ACTIVITY: Begin at the line that holds "Given: Click the key icon beside Passwords" and copy each line exactly until the data below ends, including that last line but no pictures.

(Stored items from a collection)
★ ★ ★

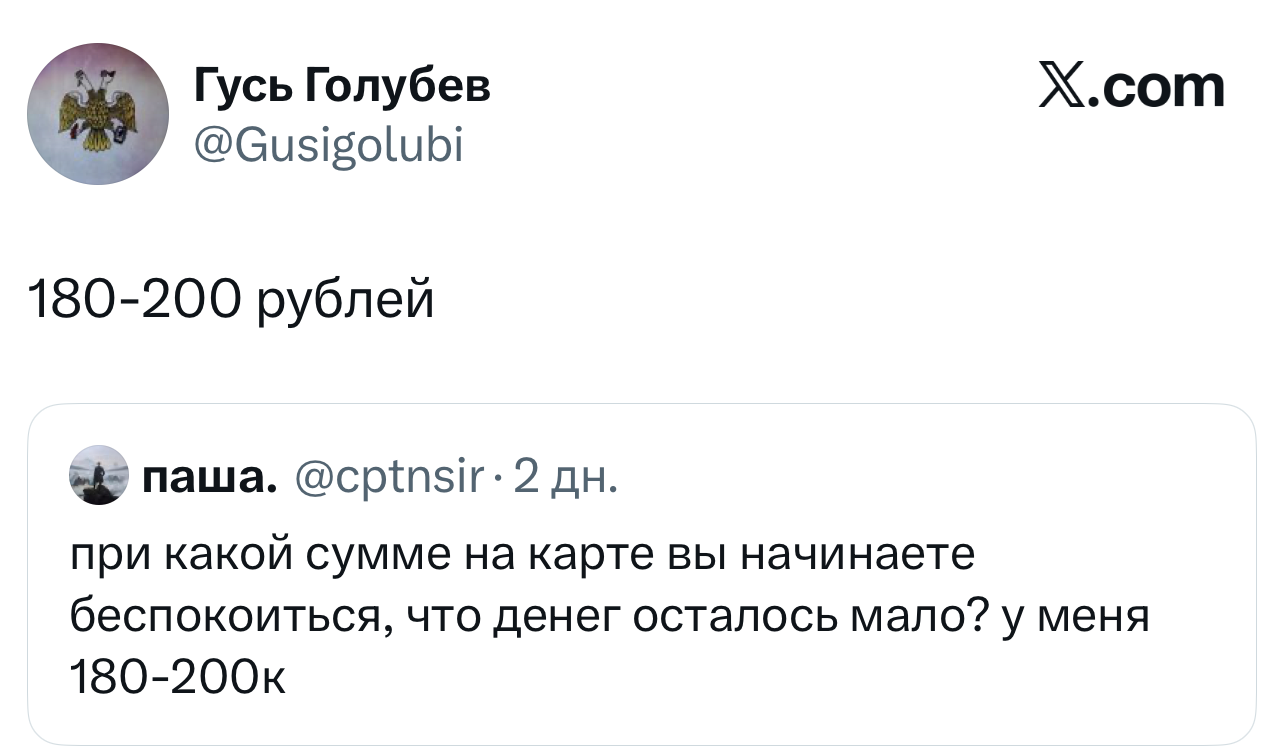Click the X logo icon
The image size is (1284, 753).
click(1064, 87)
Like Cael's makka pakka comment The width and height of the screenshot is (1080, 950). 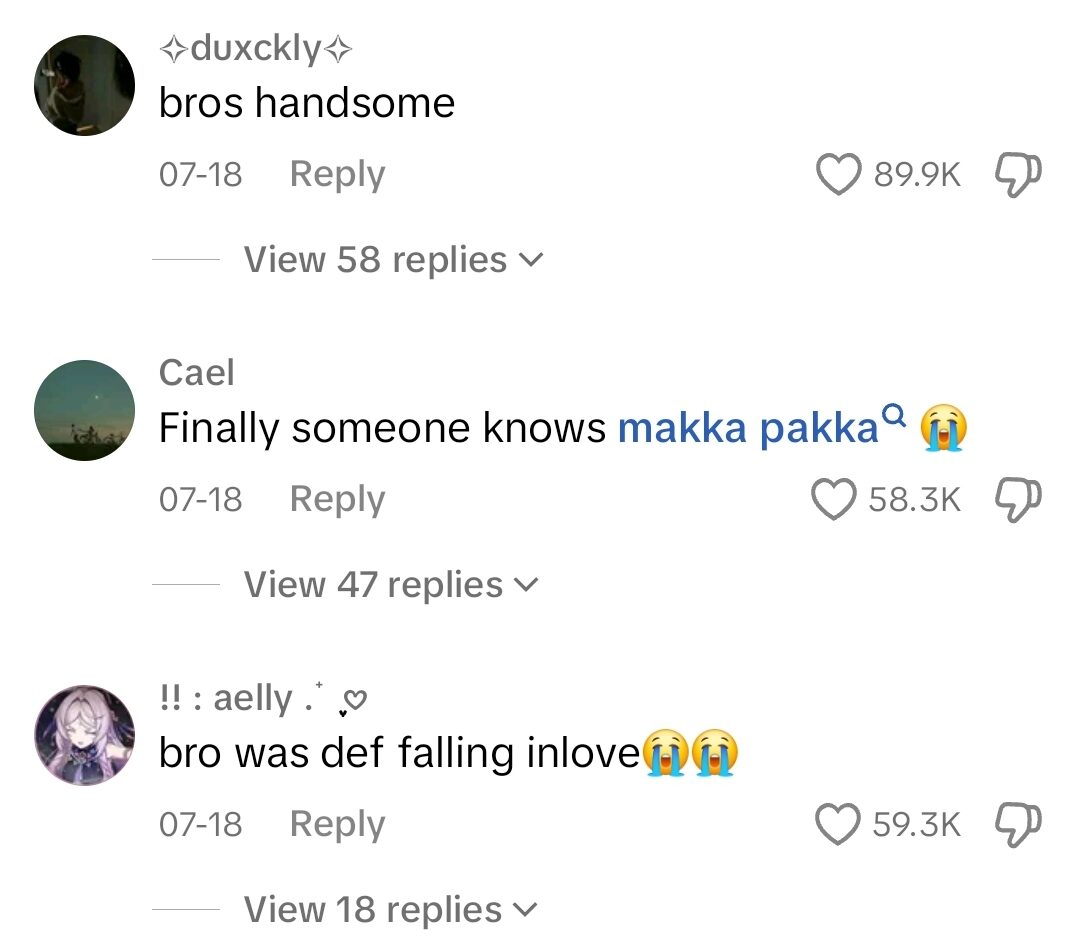click(x=836, y=499)
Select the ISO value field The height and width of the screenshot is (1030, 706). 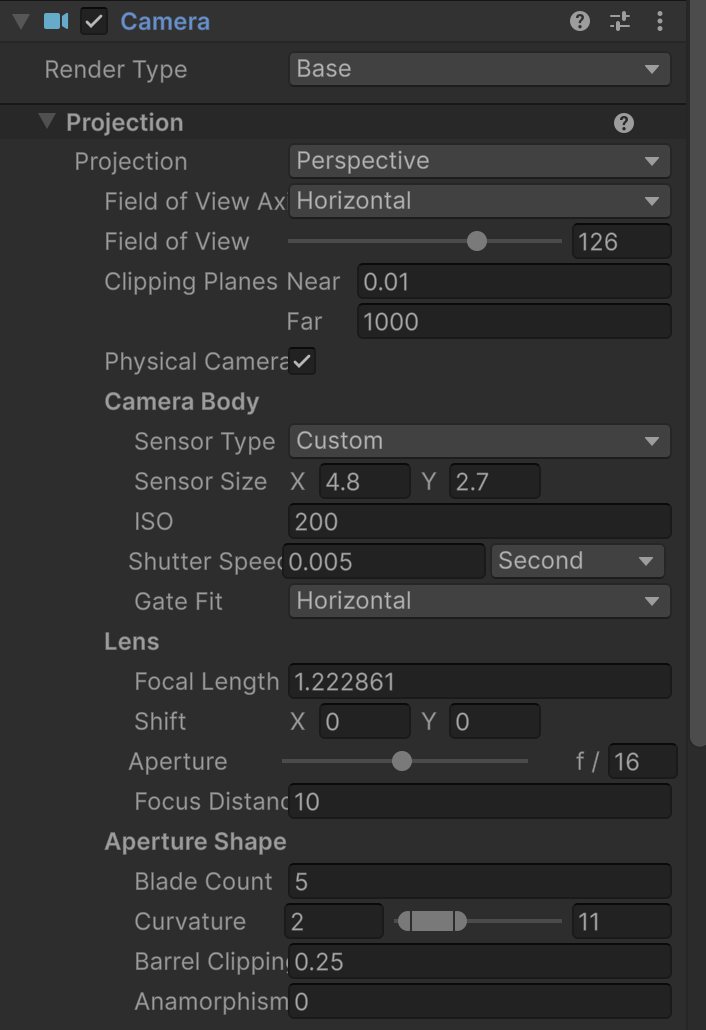(x=479, y=521)
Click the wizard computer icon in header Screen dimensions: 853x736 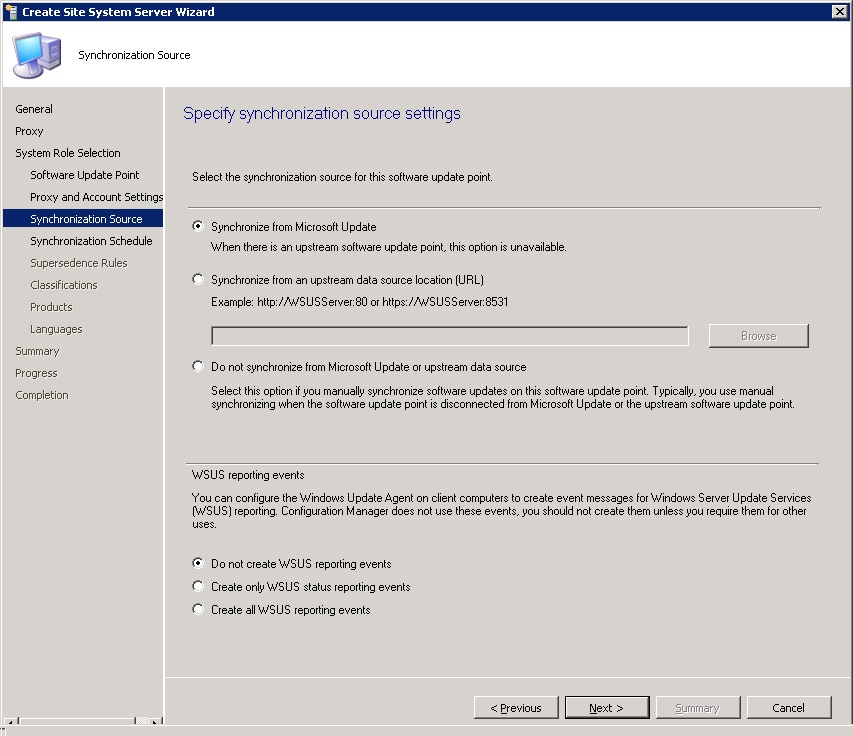pos(36,54)
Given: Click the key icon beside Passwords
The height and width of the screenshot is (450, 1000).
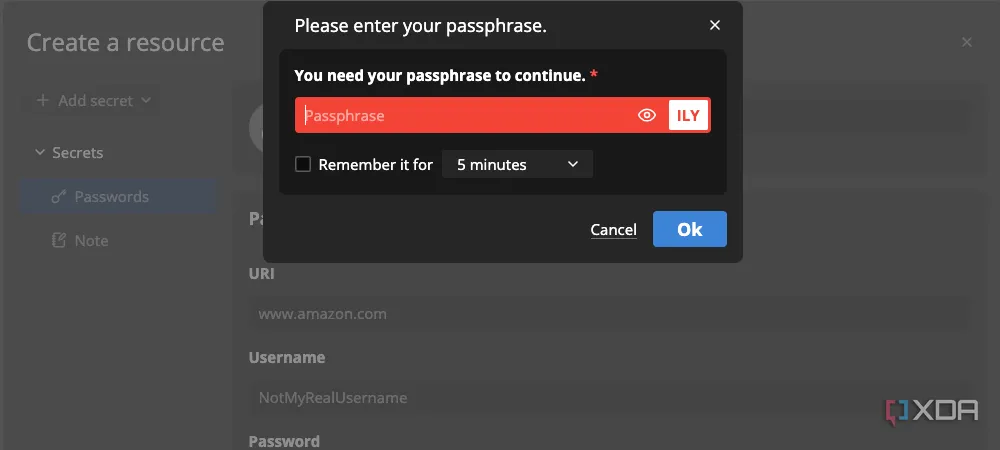Looking at the screenshot, I should (x=59, y=197).
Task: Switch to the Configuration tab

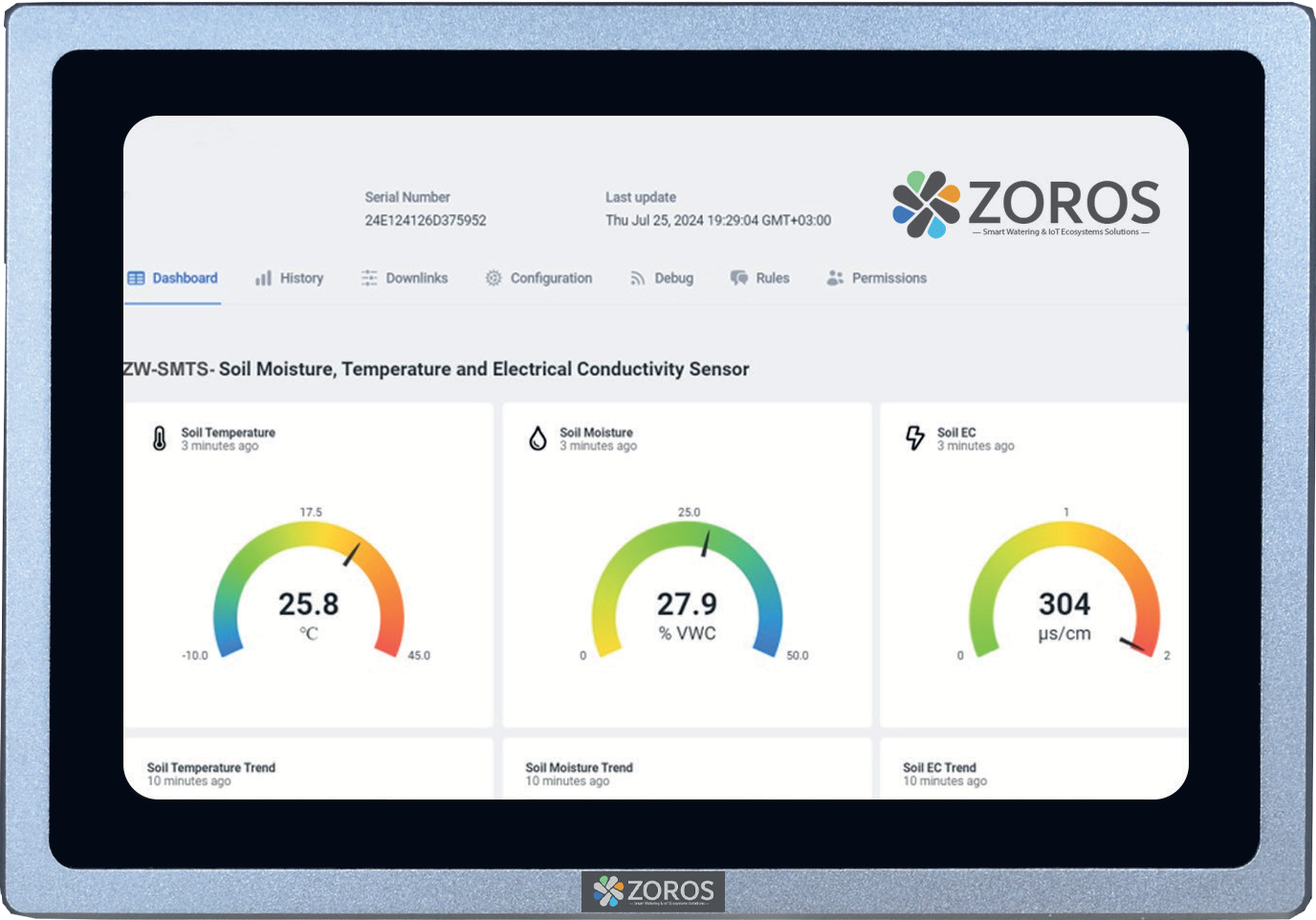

★ ★ ★

EXERCISE RESULT:
Given: Click the key icon beside Passwords
The height and width of the screenshot is (450, 1000).
Looking at the screenshot, I should (x=59, y=197).
Task: Switch to the Configuration tab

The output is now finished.